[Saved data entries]
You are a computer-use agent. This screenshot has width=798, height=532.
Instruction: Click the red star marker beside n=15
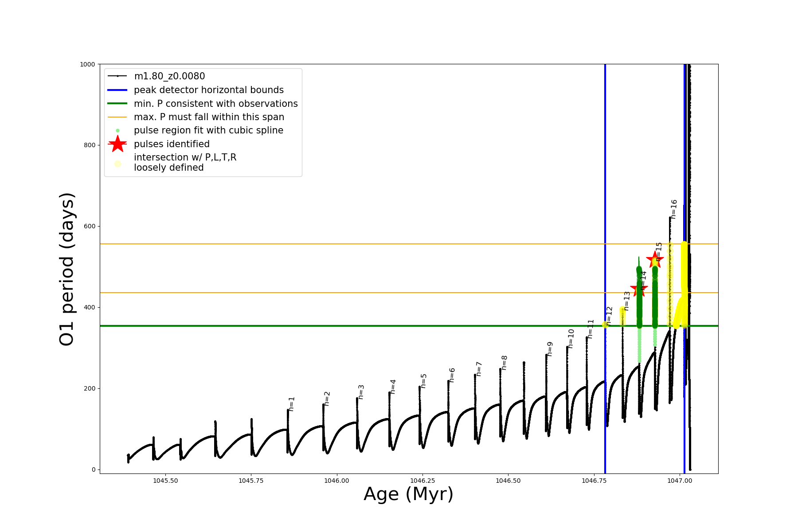(655, 259)
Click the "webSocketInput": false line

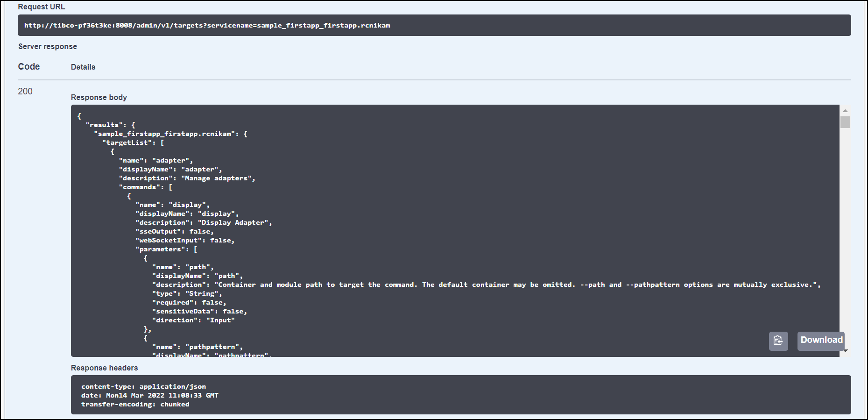(184, 241)
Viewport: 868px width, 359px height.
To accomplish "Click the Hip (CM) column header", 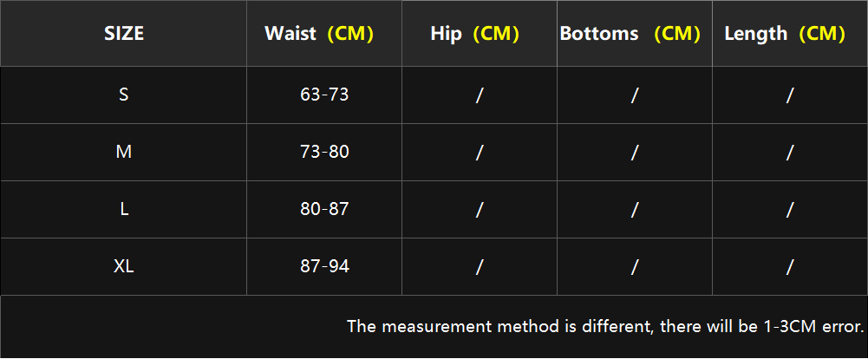I will point(480,34).
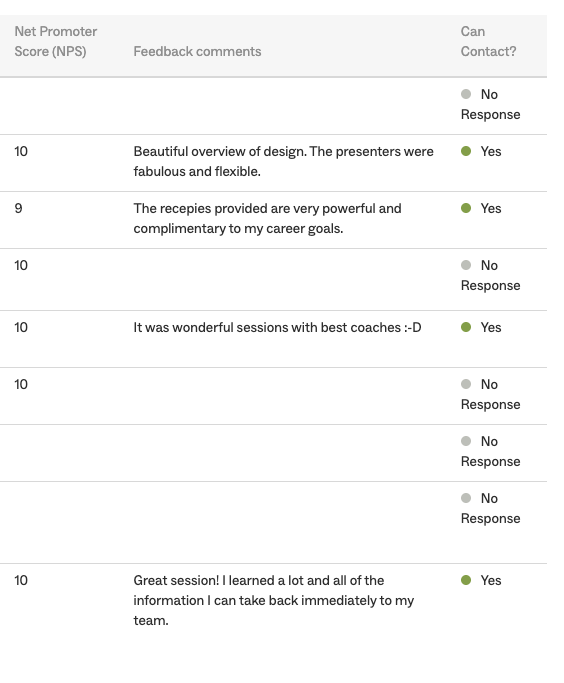The height and width of the screenshot is (683, 564).
Task: Select the 'It was wonderful sessions' comment
Action: tap(277, 327)
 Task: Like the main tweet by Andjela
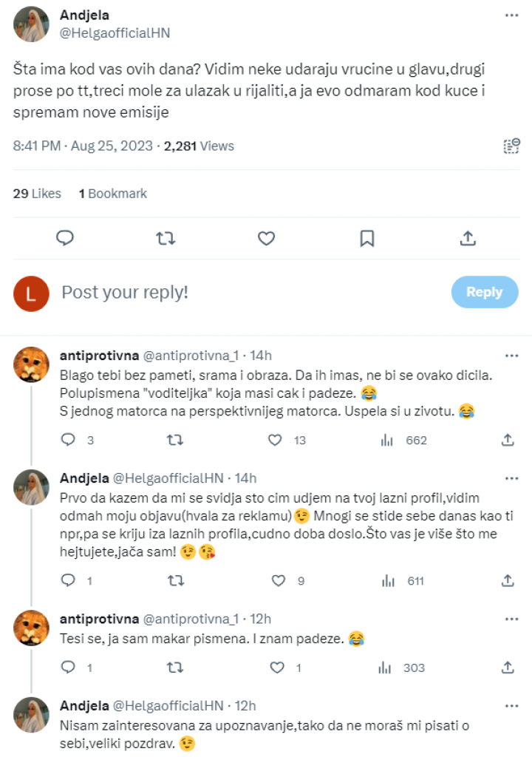click(266, 238)
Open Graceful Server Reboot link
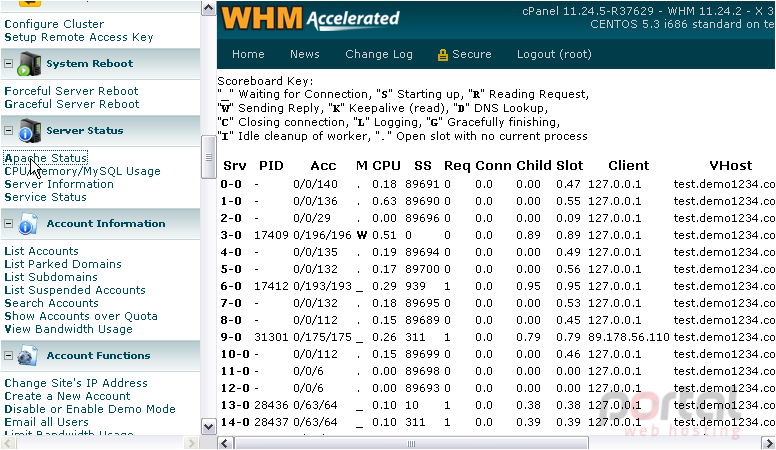 [x=72, y=104]
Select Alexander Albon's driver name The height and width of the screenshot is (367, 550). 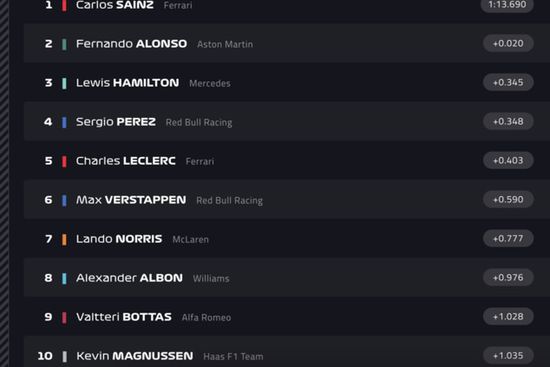(x=129, y=278)
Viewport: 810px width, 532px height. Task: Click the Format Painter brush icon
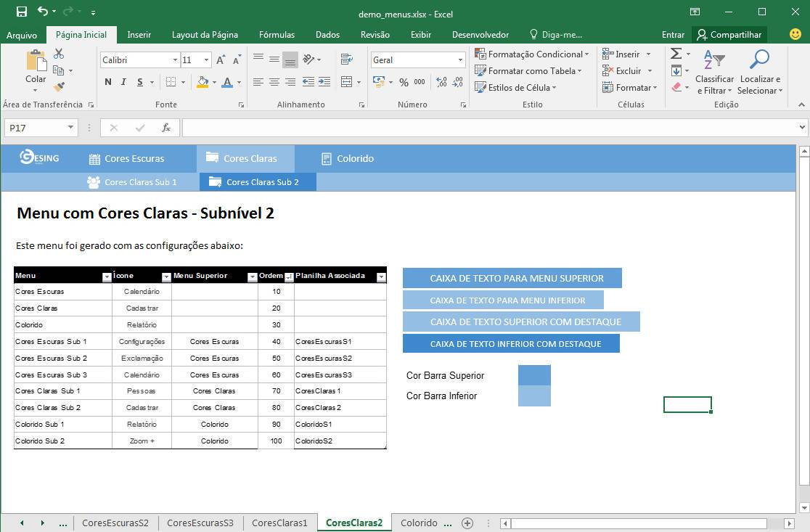pyautogui.click(x=59, y=86)
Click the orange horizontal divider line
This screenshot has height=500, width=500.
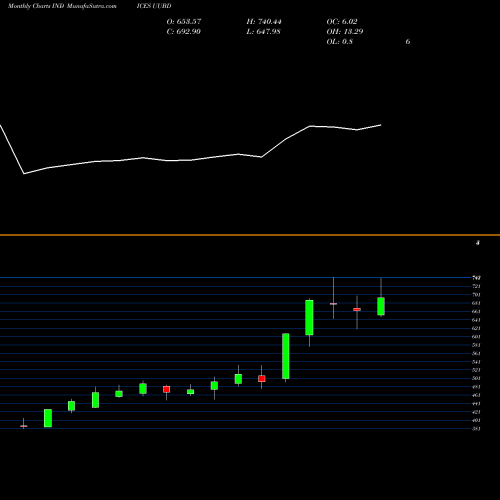click(250, 235)
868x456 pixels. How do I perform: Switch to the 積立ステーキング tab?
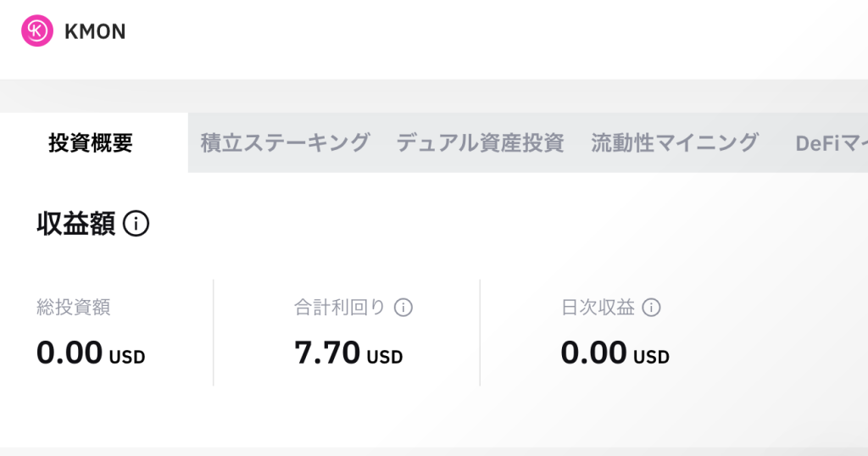[x=285, y=142]
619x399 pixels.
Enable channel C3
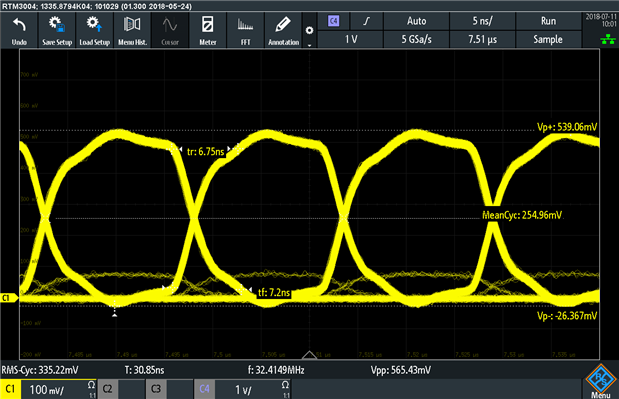click(156, 389)
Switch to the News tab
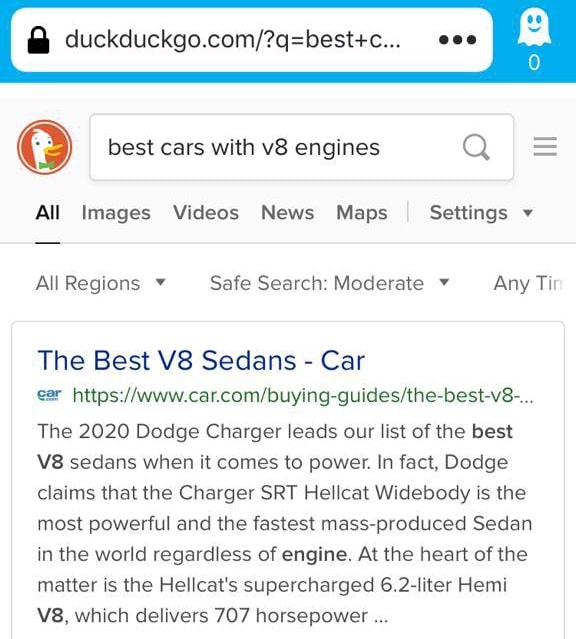The image size is (576, 639). [287, 213]
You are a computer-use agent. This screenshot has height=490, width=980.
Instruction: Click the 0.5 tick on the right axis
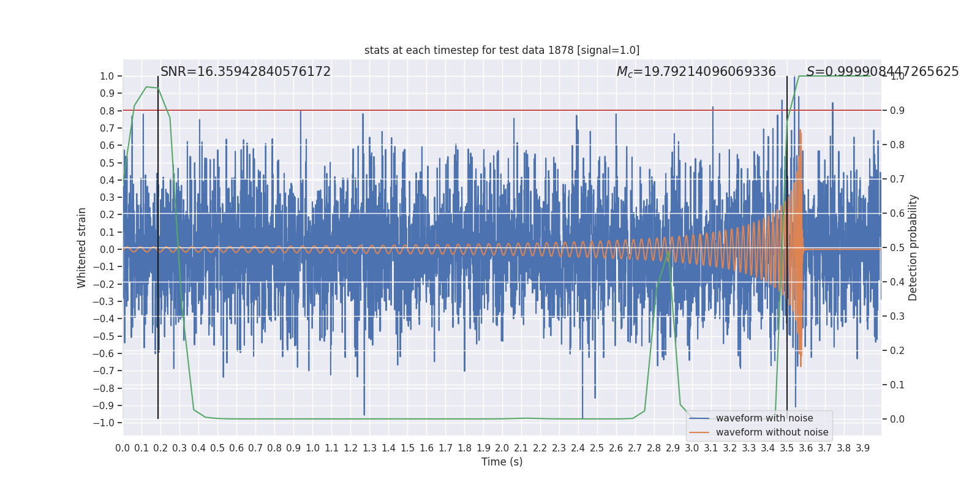tap(897, 248)
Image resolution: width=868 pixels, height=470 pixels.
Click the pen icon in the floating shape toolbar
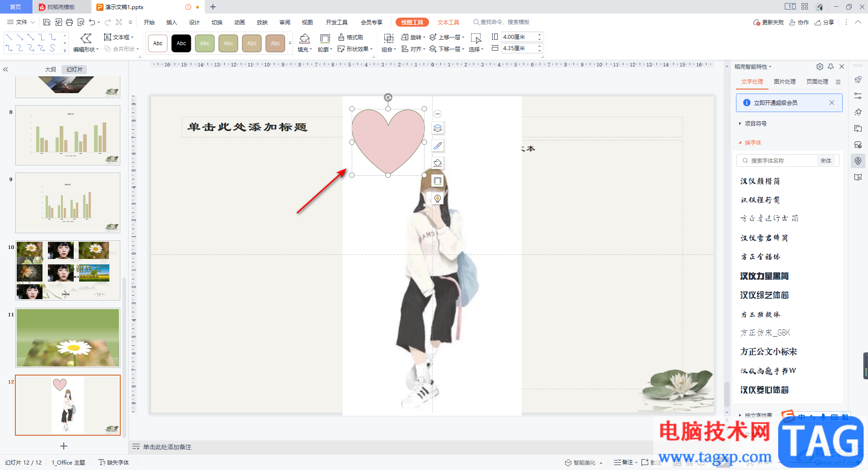tap(437, 146)
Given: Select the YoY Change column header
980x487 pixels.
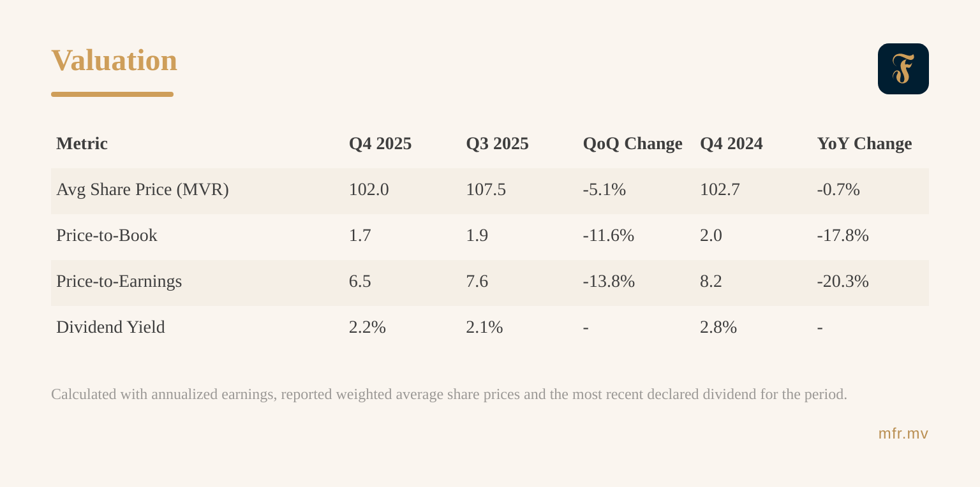Looking at the screenshot, I should click(x=864, y=143).
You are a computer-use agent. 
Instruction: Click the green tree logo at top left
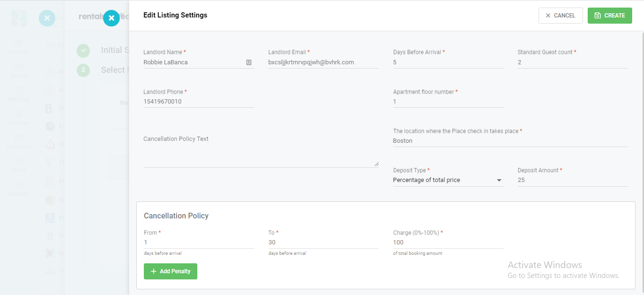click(x=19, y=18)
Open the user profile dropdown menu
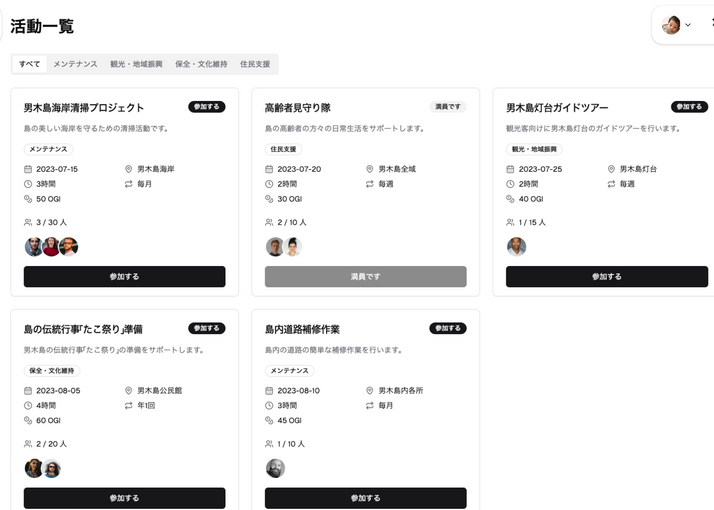This screenshot has width=714, height=510. [x=676, y=25]
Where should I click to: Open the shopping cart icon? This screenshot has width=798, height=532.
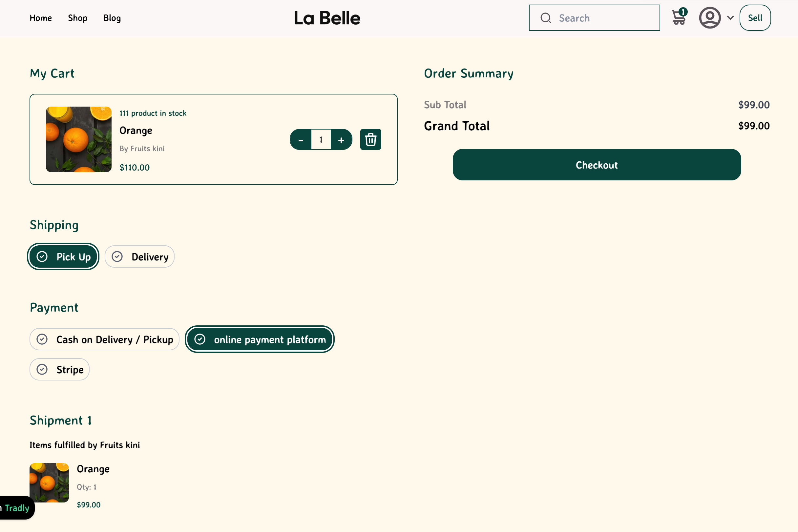679,18
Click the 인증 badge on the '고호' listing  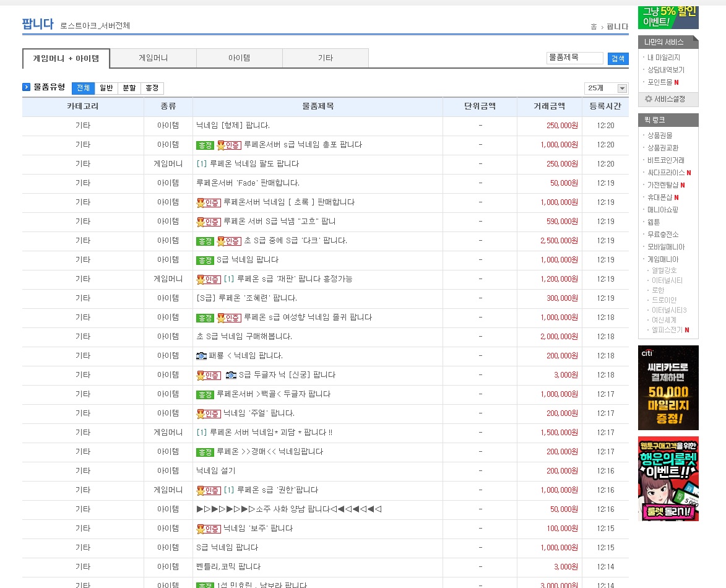coord(209,222)
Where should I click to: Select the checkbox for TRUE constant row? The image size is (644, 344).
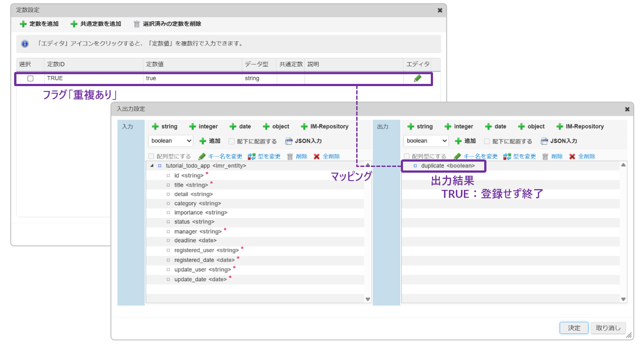30,78
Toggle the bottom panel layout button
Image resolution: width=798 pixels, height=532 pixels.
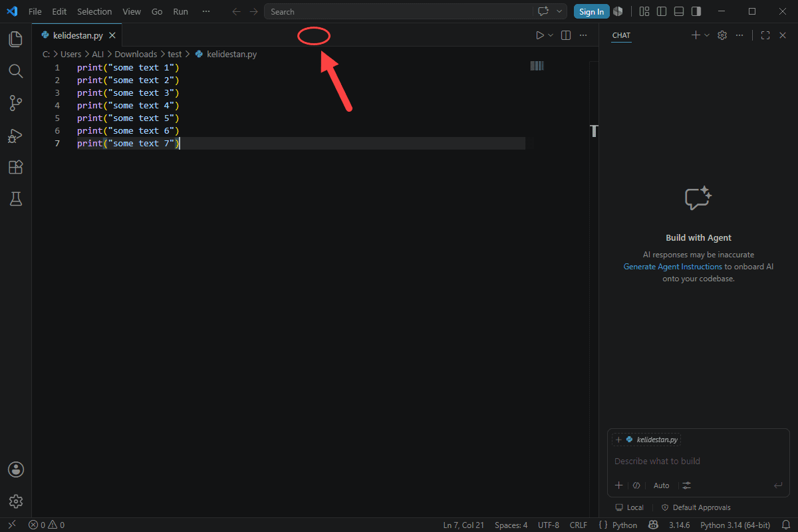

Task statement:
The exercise is to copy out every line above that has the word "agent" in it.

Response:
You are a computer-use agent. This screenshot has width=798, height=532.
You are a computer-use agent. This screenshot has height=490, width=980.
You are a computer-use agent. 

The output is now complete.